Originally, so the story goes, the sports car Jaguar showed at the 1948 London Motor Show at Earls Court was intended to be an appetite-whetter for the Mark VII saloon car due to go on sale the following year.
The two cars, the Super Sports (which became the XK120 two-seat roadster), and the Mark VII both used the same engine, a 3.4-litre double overhead camshaft six-cylinder.
The motor had a seven-bearing crankshaft and in the XK120 developed 160bhp.
Jaguar had planned to build 200, but public interest was so great that the sports car went into full-scale production.
It had a sleek body that is as ageless as its descendent the E-Type’s; spats smoothed the airflow over the rear wheels.
Export markets were supplied from mid-1949, and British buyers had to wait until 1951 to get their hands on this revolutionary sports car that blended a competitive price with outstanding performance.
Motor magazine clocked its test XK at 125mph (around 200km/h), and a version with an aerodynamic undertray went 132.6mph in a test run on a Belgian motorway.
More usually the XK120’s top speed was a genuine 120mph, which made it the world’s fastest production car at that time. Acceleration was equally impressive: 0-96km/h took 10 seconds and the car would reach 160km/h in a shade over 35 seconds. Average fuel economy was 22 miles per gallon.
Original cars had hand-built aluminium-bodies but tooling for steel-bodied cars was in place by 1950.
Jaguar raced the car from the outset, and XK120s took the first three places in the 1949 production car race on the ultra-fast Silverstone track in England.
Ian Appleyard drove one to victory in the Alpine Rally, and the legendary Stirling Moss won the Tourist Trophy in an XK.
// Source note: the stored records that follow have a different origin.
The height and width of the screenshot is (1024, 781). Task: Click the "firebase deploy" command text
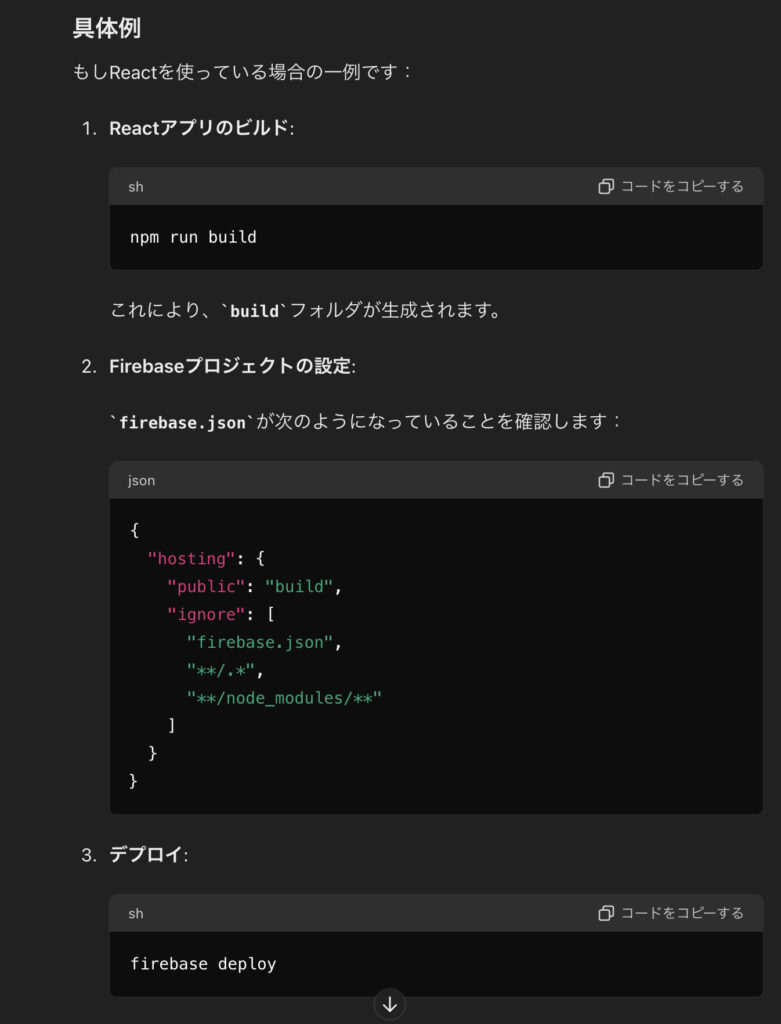[203, 964]
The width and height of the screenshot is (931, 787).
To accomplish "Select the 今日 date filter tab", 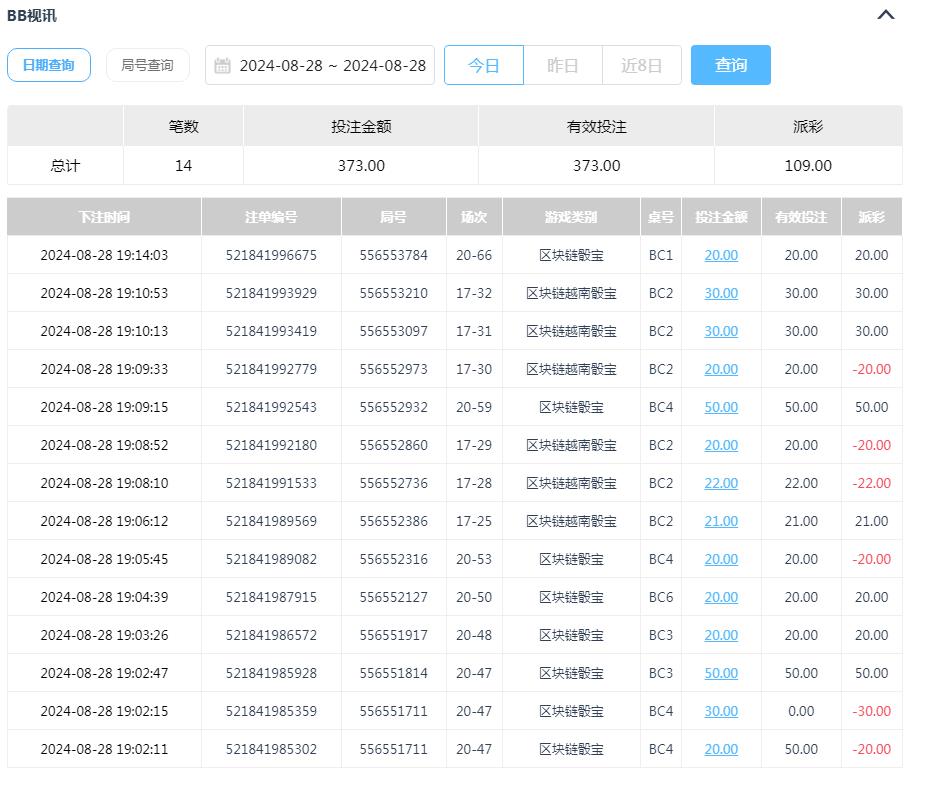I will [484, 65].

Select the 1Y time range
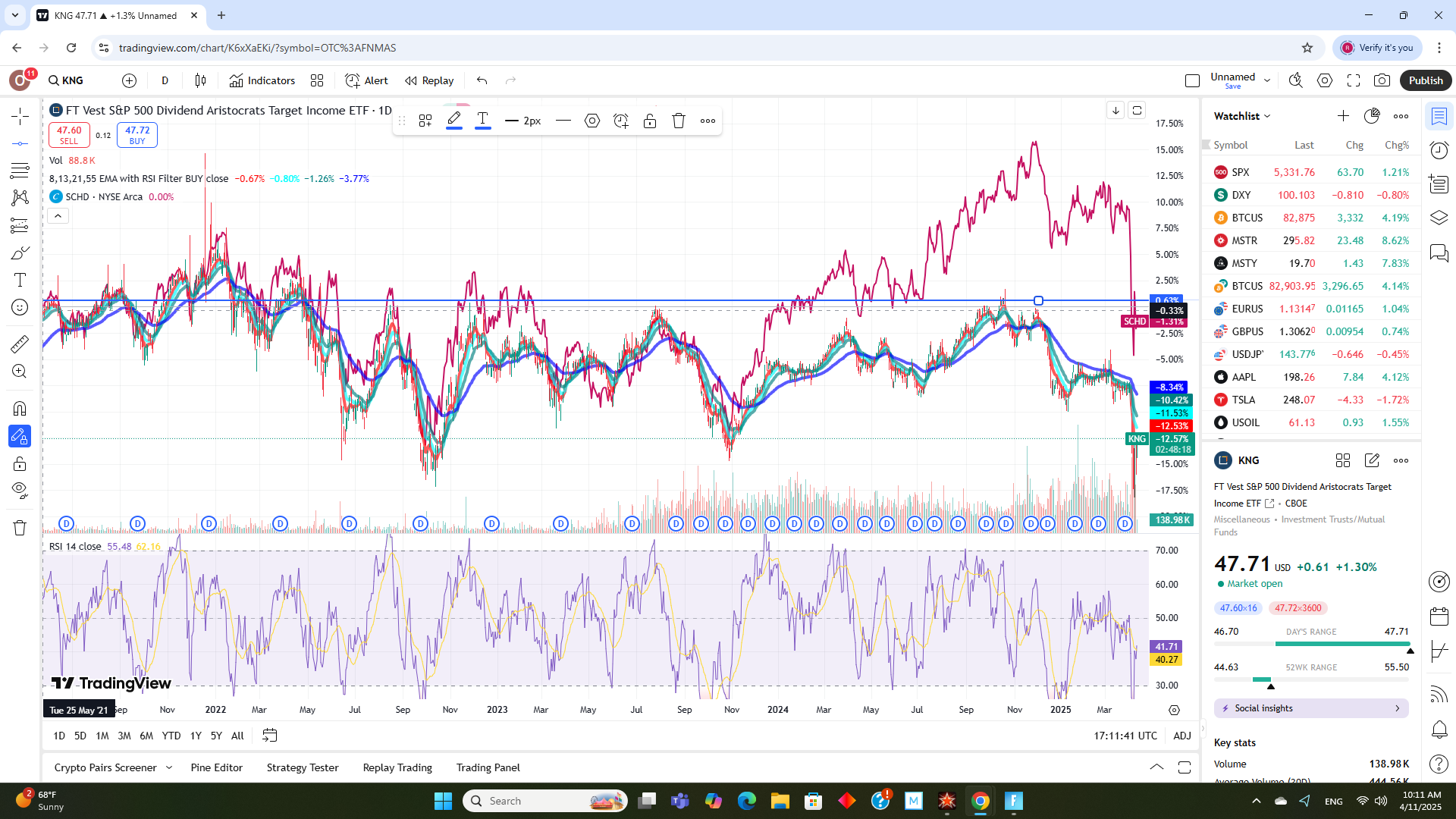[x=196, y=736]
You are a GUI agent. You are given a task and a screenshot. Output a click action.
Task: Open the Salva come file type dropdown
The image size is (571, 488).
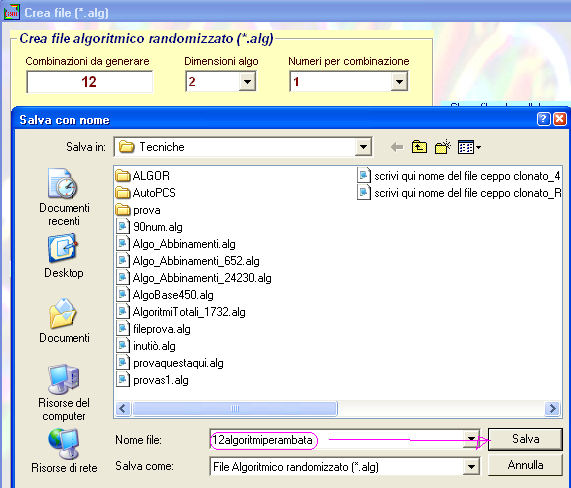tap(471, 467)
A fixed-head coupe version (our cover car) arrived in 1951, followed by a droptop coupe two years later.
The XK120 had a separate chassis, twin SU carburettors, and a four-speed Moss gearbox with synchromesh on the upper three ratios.
Front suspension was by wishbones and torsions bars, and the solid rear axle rode on semi-elliptic springs.
The standard wheels were steel, though wire wheels were a popular option. Brakes were 12-inch diameter drums.
In 1954, the 120 was replaced by the similar-looking XK140 with 190bhp motor, laying the foundations for the elegant XK150 of 1957 and the most desirable of all Jaguar sports cars, the E-Type of 1961.
Like the E-Type, the XK is an ageless design, a superb and ground-breaking vehicle that paved the way for some of the world’s most desirable sports cars.